Trammell v. Trammell

Annotate this Case

523 So. 2d 437 (1988)

Marilyn Price TRAMMELL v. Donald Neal TRAMMELL.

Civ. 6116.

Court of Civil Appeals of Alabama.

January 13, 1988.

Rehearing Denied February 10, 1988.

Certiorari Denied April 22, 1988.

*438 J. Allen Brinkley of Brinkley & Ford, Huntsville, for appellant.

Jack Livingston of Livingston, Porter & Paulk, Scottsboro, for appellee.

Alabama Supreme Court 87-618.

BRADLEY, Presiding Judge.

This is a divorce decree modification case.

The parties to this appeal were divorced on October 5, 1984. The divorce decree included an agreement of the parties. On March 29, 1987 the wife remarried and the husband subsequently petitioned the Circuit Court of Jackson County for termination of monthly payments pursuant to section 30-2-55, Code 1975. An ore tenus proceeding was conducted wherein the wife attempted to introduce thirty-nine exhibits.
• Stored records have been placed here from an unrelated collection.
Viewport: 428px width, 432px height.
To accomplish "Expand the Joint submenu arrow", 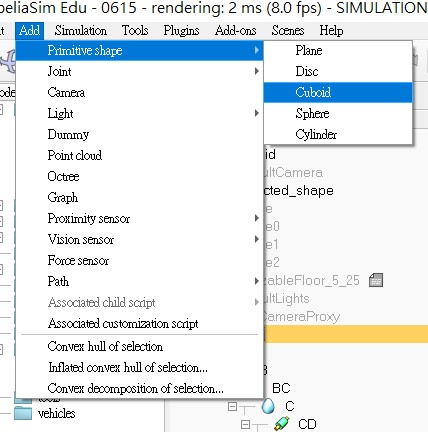I will pyautogui.click(x=256, y=71).
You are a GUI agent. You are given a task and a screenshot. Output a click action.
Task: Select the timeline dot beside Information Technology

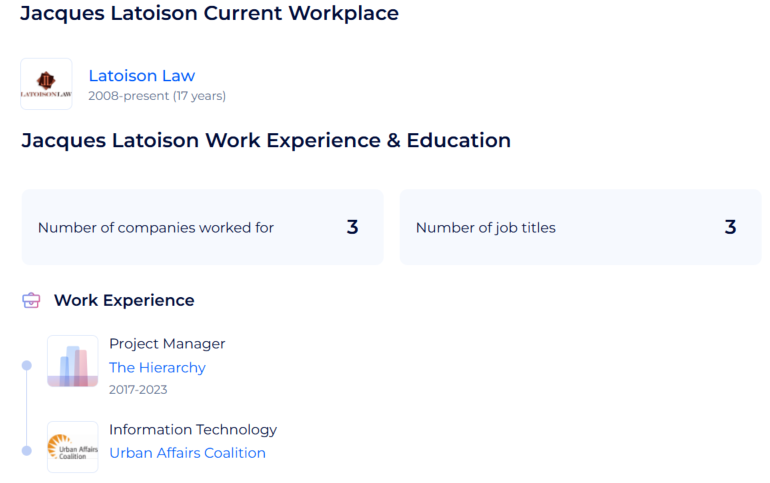tap(27, 451)
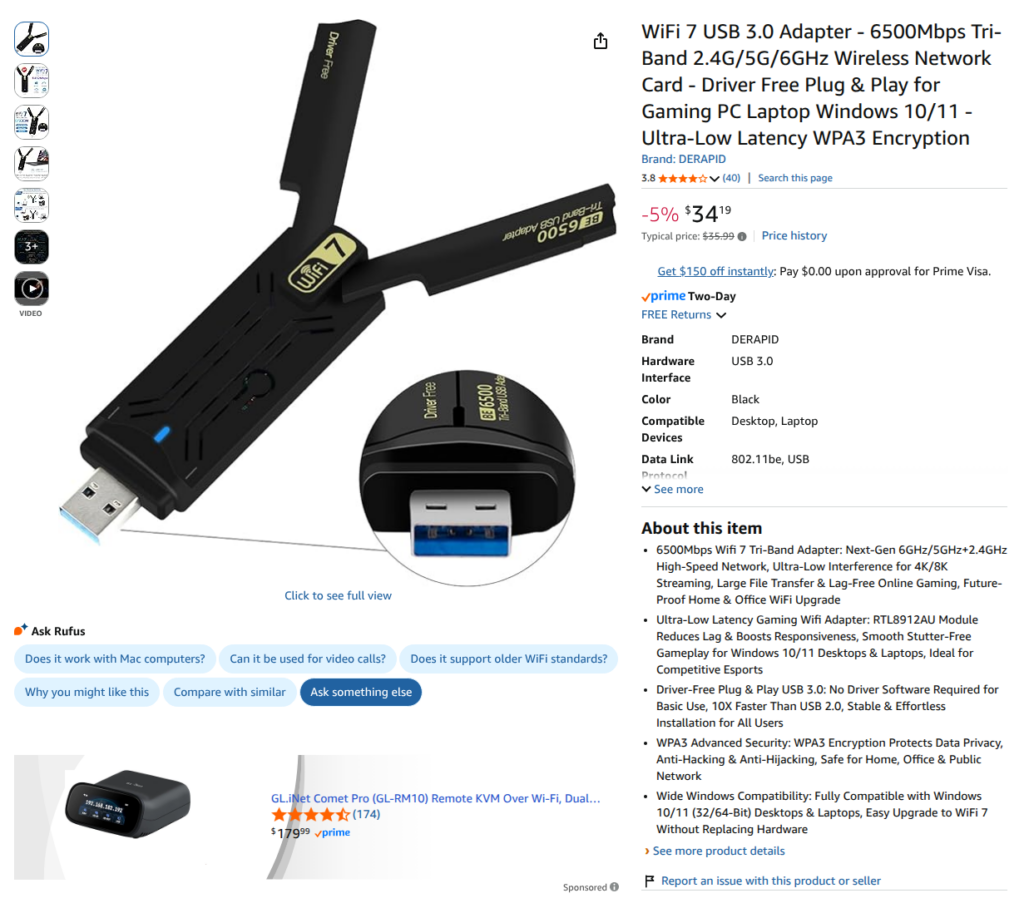This screenshot has width=1024, height=898.
Task: Click the info icon beside typical price
Action: click(742, 236)
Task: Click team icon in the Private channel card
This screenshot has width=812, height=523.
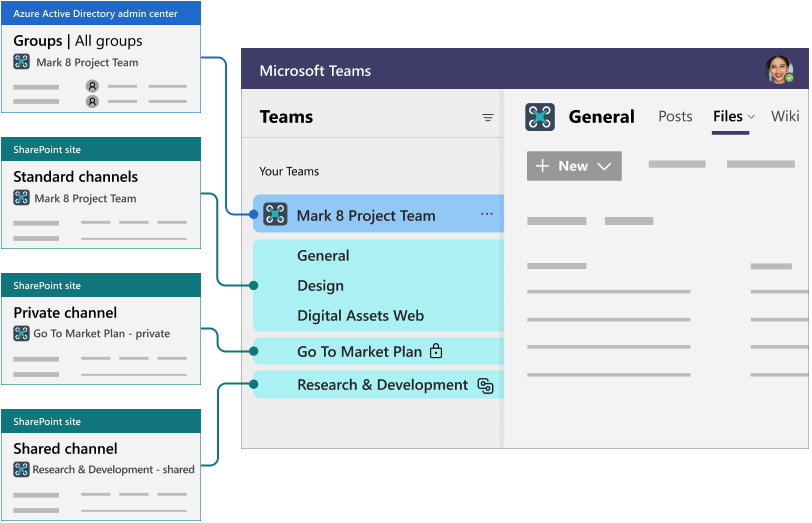Action: tap(21, 333)
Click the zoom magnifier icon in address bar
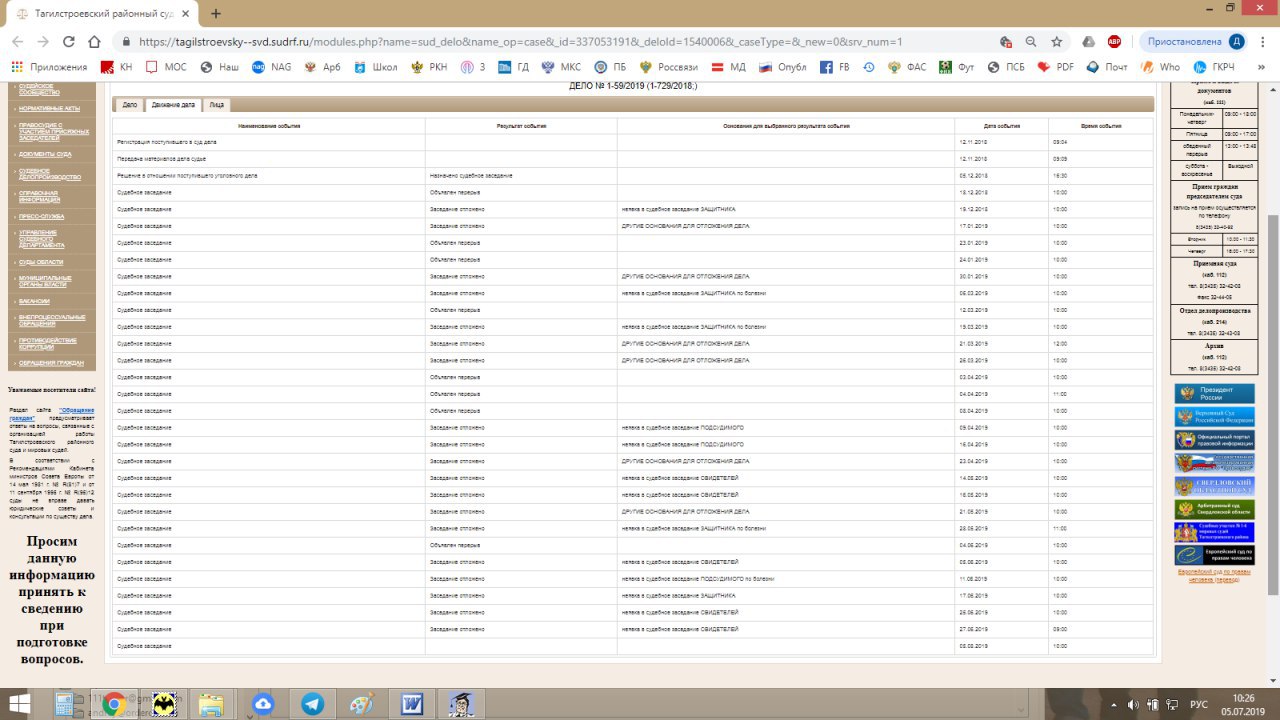This screenshot has width=1280, height=720. [x=1031, y=42]
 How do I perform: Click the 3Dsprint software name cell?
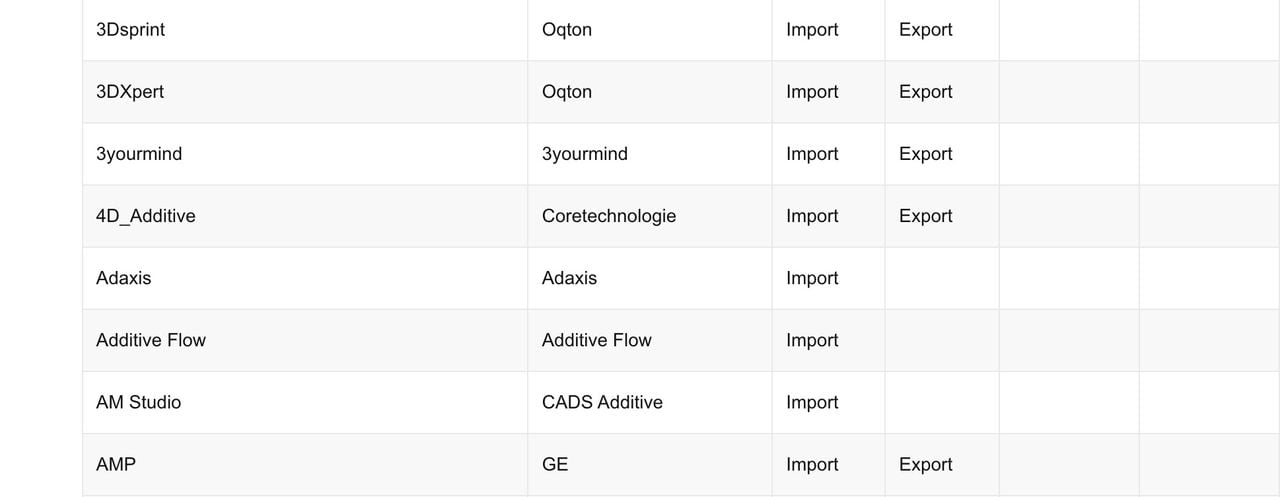pyautogui.click(x=131, y=30)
The court ruled the exhibits inadmissible and rendered a final decree on July 21, 1987 terminating the $600 monthly payments. The wife appeals. We affirm. The dispositive issue is whether the provision in the divorce decree requiring monthly payments to the wife is alimony in gross or periodic alimony subject to modification and termination pursuant to section 30-2-55, Code 1975, upon the remarriage of the payee spouse.

The applicable provisions of the divorce decree provide:

"a. As a part of this settlement, and in discharge of the husband's marital responsibility for future support, the husband agrees to pay unto the wife the sum of $20,000.00 in cash.... "b. In addition to the foregoing, the husband will make additional periodic payments to the wife in the sum of $600.00 per month for a total of fortyeight months commencing in January, 1985.... "c. The periodic payments above recited are subject to termination in the event of the death of either husband or wife. "The husband shall be permitted to take full tax advantage of all such payments to the wife, including, if permitted by law, the deduction thereof as payment of alimony and support."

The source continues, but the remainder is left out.